ASSIGNMENT ▸ Search the records below for the word "votes". Copy each line where it occurs.

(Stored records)
= Beginning of Section =

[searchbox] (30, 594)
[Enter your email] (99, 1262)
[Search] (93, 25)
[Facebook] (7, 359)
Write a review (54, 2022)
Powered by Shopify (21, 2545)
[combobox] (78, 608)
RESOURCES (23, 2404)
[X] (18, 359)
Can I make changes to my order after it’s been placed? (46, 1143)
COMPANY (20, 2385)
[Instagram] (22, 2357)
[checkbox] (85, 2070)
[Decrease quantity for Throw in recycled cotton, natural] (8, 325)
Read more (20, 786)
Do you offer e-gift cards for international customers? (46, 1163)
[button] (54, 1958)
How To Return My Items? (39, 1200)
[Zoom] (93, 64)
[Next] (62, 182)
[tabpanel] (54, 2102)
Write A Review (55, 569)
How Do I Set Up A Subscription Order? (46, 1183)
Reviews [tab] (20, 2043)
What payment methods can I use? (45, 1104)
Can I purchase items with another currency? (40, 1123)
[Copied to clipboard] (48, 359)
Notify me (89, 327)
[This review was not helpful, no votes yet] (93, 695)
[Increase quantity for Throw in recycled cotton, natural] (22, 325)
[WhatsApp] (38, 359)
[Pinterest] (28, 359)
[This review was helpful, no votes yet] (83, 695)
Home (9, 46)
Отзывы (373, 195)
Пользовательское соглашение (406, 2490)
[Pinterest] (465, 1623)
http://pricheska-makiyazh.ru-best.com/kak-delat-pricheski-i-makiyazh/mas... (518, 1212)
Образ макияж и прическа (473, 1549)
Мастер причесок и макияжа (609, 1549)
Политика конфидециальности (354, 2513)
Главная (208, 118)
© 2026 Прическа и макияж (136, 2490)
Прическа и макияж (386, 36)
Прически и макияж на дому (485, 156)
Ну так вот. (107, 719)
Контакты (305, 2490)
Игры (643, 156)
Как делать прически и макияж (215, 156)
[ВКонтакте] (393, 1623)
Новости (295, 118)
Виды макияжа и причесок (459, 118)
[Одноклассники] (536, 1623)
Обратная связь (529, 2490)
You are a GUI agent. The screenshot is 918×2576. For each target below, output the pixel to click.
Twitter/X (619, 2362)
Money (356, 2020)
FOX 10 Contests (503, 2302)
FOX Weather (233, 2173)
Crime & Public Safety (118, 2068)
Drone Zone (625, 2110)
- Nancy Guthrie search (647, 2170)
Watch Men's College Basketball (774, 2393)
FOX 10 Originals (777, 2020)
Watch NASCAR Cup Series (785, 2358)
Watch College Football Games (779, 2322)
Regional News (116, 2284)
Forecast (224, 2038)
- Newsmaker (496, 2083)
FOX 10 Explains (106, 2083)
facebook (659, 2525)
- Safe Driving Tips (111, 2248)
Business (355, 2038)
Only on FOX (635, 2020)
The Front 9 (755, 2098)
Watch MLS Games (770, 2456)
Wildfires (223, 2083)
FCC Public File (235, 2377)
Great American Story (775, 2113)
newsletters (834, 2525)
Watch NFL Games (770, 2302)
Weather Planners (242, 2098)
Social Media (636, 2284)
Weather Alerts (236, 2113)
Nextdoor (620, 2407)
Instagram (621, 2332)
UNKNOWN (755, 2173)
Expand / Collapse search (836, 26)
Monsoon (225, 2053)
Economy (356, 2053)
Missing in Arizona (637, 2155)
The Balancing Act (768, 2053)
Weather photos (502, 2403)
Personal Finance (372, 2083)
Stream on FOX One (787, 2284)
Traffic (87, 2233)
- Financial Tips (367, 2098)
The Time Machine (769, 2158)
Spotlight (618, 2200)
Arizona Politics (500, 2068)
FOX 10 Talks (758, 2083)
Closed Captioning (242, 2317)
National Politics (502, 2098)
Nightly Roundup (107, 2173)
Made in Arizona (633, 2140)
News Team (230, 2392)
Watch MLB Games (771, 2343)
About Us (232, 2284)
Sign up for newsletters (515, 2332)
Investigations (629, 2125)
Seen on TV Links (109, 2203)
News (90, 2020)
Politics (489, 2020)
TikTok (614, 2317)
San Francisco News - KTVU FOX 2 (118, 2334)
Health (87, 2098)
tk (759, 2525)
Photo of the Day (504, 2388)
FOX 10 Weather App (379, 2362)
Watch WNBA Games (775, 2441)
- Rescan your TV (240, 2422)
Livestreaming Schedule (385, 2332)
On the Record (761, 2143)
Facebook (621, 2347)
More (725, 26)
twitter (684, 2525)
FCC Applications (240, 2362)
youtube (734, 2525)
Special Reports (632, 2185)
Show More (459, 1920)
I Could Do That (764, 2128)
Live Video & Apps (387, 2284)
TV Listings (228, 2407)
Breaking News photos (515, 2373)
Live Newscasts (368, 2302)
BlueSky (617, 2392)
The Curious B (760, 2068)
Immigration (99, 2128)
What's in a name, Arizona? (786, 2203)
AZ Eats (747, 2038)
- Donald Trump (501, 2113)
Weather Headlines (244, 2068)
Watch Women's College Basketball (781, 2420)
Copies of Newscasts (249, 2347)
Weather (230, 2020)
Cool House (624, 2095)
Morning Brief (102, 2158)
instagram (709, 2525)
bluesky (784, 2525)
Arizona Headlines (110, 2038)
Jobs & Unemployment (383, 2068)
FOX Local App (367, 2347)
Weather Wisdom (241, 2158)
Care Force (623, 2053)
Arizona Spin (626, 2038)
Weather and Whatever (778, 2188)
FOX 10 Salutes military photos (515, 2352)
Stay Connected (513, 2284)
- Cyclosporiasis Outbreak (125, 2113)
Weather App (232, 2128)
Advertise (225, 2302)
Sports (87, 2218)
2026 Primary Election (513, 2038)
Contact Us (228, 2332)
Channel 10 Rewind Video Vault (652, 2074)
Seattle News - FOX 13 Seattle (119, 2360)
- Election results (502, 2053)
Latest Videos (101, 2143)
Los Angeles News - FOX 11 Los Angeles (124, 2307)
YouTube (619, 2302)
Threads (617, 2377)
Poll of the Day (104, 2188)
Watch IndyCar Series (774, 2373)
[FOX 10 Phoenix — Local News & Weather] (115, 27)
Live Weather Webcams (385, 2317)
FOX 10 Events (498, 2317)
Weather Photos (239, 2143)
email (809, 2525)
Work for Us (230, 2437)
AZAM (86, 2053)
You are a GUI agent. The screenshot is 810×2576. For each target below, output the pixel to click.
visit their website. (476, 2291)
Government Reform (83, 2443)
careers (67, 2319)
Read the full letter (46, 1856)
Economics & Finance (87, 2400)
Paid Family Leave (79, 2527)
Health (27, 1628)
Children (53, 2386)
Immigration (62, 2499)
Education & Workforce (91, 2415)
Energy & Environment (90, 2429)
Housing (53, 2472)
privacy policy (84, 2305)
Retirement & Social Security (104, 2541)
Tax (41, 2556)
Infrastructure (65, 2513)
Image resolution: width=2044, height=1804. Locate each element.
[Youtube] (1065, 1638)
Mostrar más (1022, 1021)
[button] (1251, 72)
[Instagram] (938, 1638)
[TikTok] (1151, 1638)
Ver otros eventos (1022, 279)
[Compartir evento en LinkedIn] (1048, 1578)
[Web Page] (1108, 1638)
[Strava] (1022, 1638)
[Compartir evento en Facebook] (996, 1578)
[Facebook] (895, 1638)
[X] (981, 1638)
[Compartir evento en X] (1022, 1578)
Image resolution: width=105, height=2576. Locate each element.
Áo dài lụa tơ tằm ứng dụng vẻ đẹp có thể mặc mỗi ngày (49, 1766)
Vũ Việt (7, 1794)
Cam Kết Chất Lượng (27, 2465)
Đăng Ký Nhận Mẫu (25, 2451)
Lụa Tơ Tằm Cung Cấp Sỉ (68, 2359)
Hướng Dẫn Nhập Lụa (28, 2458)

= End of Section =

EXERCISE RESPONSE ▸
[This review was not helpful, no votes yet] (93, 695)
[This review was helpful, no votes yet] (83, 695)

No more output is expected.